Copy out all of the data below, swapping each "How do I perform" for "How can I do" and keeping everything else the same.

A run of records
++++++++++

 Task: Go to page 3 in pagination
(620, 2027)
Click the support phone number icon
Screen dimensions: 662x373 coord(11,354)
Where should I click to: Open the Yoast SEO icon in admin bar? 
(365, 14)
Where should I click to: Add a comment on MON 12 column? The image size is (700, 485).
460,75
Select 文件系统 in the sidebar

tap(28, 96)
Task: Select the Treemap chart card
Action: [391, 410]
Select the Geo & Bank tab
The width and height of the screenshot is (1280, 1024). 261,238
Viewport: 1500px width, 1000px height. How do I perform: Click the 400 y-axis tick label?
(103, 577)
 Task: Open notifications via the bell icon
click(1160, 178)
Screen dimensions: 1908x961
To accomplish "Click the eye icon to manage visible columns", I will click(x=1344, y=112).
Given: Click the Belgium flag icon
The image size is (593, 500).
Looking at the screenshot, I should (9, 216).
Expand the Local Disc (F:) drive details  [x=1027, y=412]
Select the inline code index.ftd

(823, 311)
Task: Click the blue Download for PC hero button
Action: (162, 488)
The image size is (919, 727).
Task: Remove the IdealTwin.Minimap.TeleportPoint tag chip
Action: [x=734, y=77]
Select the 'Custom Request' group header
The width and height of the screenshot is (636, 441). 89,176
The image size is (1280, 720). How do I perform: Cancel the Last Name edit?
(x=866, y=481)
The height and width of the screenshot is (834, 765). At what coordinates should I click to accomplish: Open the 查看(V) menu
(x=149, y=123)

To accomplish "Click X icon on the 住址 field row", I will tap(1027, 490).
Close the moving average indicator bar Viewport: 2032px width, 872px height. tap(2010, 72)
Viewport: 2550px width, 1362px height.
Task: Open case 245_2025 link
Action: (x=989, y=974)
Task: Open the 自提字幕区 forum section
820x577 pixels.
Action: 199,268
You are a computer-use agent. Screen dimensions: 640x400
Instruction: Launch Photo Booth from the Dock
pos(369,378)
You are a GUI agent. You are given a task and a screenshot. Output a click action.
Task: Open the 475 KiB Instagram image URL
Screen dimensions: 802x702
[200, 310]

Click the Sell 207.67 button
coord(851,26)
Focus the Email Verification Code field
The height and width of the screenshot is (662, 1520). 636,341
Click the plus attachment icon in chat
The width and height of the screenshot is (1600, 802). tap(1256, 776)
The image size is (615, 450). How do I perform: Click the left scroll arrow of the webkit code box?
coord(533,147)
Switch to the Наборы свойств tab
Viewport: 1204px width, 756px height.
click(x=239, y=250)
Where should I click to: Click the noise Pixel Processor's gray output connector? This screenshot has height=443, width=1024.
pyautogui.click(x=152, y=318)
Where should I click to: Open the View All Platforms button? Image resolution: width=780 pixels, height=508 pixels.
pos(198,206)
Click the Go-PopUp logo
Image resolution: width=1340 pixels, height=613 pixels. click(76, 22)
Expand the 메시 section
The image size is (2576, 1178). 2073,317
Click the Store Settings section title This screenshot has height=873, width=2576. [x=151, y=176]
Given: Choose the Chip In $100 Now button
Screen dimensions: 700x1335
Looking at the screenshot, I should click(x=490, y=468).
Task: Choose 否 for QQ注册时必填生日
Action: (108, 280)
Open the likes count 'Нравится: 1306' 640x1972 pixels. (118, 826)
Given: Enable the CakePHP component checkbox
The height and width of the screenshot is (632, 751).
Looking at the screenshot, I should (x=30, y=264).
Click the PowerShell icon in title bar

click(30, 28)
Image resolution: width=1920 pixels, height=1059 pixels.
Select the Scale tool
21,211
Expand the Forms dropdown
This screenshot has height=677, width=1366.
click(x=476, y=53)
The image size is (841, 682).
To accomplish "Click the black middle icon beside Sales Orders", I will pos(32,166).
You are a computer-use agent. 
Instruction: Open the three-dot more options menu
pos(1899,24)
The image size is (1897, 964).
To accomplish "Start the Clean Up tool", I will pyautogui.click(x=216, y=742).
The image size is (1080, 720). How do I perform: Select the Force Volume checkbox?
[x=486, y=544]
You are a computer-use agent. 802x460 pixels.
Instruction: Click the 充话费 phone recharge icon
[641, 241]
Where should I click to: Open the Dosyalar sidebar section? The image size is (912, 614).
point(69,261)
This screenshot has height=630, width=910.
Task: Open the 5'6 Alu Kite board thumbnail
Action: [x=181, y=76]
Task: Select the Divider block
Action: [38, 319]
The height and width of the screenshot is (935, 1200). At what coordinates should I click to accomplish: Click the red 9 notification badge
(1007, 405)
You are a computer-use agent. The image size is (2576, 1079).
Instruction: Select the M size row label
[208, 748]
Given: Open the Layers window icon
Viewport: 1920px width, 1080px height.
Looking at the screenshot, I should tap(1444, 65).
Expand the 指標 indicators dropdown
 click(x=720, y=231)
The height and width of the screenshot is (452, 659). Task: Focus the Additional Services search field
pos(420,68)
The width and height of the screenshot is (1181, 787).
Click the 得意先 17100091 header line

++++++++++

TASK RESULT:
 Task: Go to page 3 in pagination
(620, 2027)
Click the support phone number icon
Screen dimensions: 662x373 coord(11,354)
Where should I click to: Open the Yoast SEO icon in admin bar? 
(365, 14)
Where should I click to: Add a comment on MON 12 column? The image size is (700, 485).
460,75
Select 文件系统 in the sidebar

tap(28, 96)
Task: Select the Treemap chart card
Action: [391, 410]
Select the Geo & Bank tab
The width and height of the screenshot is (1280, 1024). 261,238
Viewport: 1500px width, 1000px height. How can I do: Click the 400 y-axis tick label?
(103, 577)
 Task: Open notifications via the bell icon
click(1160, 178)
Screen dimensions: 1908x961
To accomplish "Click the eye icon to manage visible columns", I will click(x=1344, y=112).
Given: Click the Belgium flag icon
The image size is (593, 500).
Looking at the screenshot, I should (9, 216).
Expand the Local Disc (F:) drive details  [x=1027, y=412]
Select the inline code index.ftd

(823, 311)
Task: Click the blue Download for PC hero button
Action: (162, 488)
The image size is (919, 727).
Task: Remove the IdealTwin.Minimap.TeleportPoint tag chip
Action: [x=734, y=77]
Select the 'Custom Request' group header
The width and height of the screenshot is (636, 441). 89,176
The image size is (1280, 720). How can I do: Cancel the Last Name edit?
(x=866, y=481)
The height and width of the screenshot is (834, 765). At what coordinates should I click to accomplish: Open the 查看(V) menu
(x=149, y=123)

To accomplish "Click X icon on the 住址 field row", I will tap(1027, 490).
Close the moving average indicator bar Viewport: 2032px width, 872px height. tap(2010, 72)
Viewport: 2550px width, 1362px height.
Task: Open case 245_2025 link
Action: (x=989, y=974)
Task: Open the 自提字幕区 forum section
820x577 pixels.
Action: 199,268
You are a computer-use agent. Screen dimensions: 640x400
Instruction: Launch Photo Booth from the Dock
pos(369,378)
You are a GUI agent. You are given a task and a screenshot. Output a click action.
Task: Open the 475 KiB Instagram image URL
Screen dimensions: 802x702
[200, 310]

Click the Sell 207.67 button
coord(851,26)
Focus the Email Verification Code field
The height and width of the screenshot is (662, 1520). 636,341
Click the plus attachment icon in chat
The width and height of the screenshot is (1600, 802). tap(1256, 776)
The image size is (615, 450). How can I do: Click the left scroll arrow of the webkit code box?
coord(533,147)
Switch to the Наборы свойств tab
Viewport: 1204px width, 756px height.
click(x=239, y=250)
Where should I click to: Click the noise Pixel Processor's gray output connector? This screenshot has height=443, width=1024.
pyautogui.click(x=152, y=318)
Where should I click to: Open the View All Platforms button? Image resolution: width=780 pixels, height=508 pixels.
pos(198,206)
Click the Go-PopUp logo
Image resolution: width=1340 pixels, height=613 pixels. click(76, 22)
Expand the 메시 section
The image size is (2576, 1178). 2073,317
Click the Store Settings section title This screenshot has height=873, width=2576. [x=151, y=176]
Given: Choose the Chip In $100 Now button
Screen dimensions: 700x1335
Looking at the screenshot, I should click(x=490, y=468).
Task: Choose 否 for QQ注册时必填生日
Action: (108, 280)
Open the likes count 'Нравится: 1306' 640x1972 pixels. (118, 826)
Given: Enable the CakePHP component checkbox
The height and width of the screenshot is (632, 751).
Looking at the screenshot, I should (x=30, y=264).
Click the PowerShell icon in title bar

click(30, 28)
Image resolution: width=1920 pixels, height=1059 pixels.
Select the Scale tool
21,211
Expand the Forms dropdown
This screenshot has height=677, width=1366.
click(x=476, y=53)
The image size is (841, 682).
To accomplish "Click the black middle icon beside Sales Orders", I will pos(32,166).
You are a computer-use agent. 
Instruction: Open the three-dot more options menu
pos(1899,24)
The image size is (1897, 964).
To accomplish "Start the Clean Up tool", I will pyautogui.click(x=216, y=742).
The image size is (1080, 720). How can I do: Select the Force Volume checkbox?
[x=486, y=544]
You are a computer-use agent. 802x460 pixels.
Instruction: Click the 充话费 phone recharge icon
[641, 241]
Where should I click to: Open the Dosyalar sidebar section? The image size is (912, 614).
point(69,261)
This screenshot has height=630, width=910.
Task: Open the 5'6 Alu Kite board thumbnail
Action: [x=181, y=76]
Task: Select the Divider block
Action: [38, 319]
The height and width of the screenshot is (935, 1200). At what coordinates should I click to accomplish: Click the red 9 notification badge
(1007, 405)
You are a computer-use agent. The image size is (2576, 1079).
Instruction: Select the M size row label
[208, 748]
Given: Open the Layers window icon
Viewport: 1920px width, 1080px height.
Looking at the screenshot, I should tap(1444, 65).
Expand the 指標 indicators dropdown
 click(x=720, y=231)
The height and width of the screenshot is (452, 659). Task: Focus the Additional Services search field
pos(420,68)
The width and height of the screenshot is (1181, 787).
Click the 得意先 17100091 header line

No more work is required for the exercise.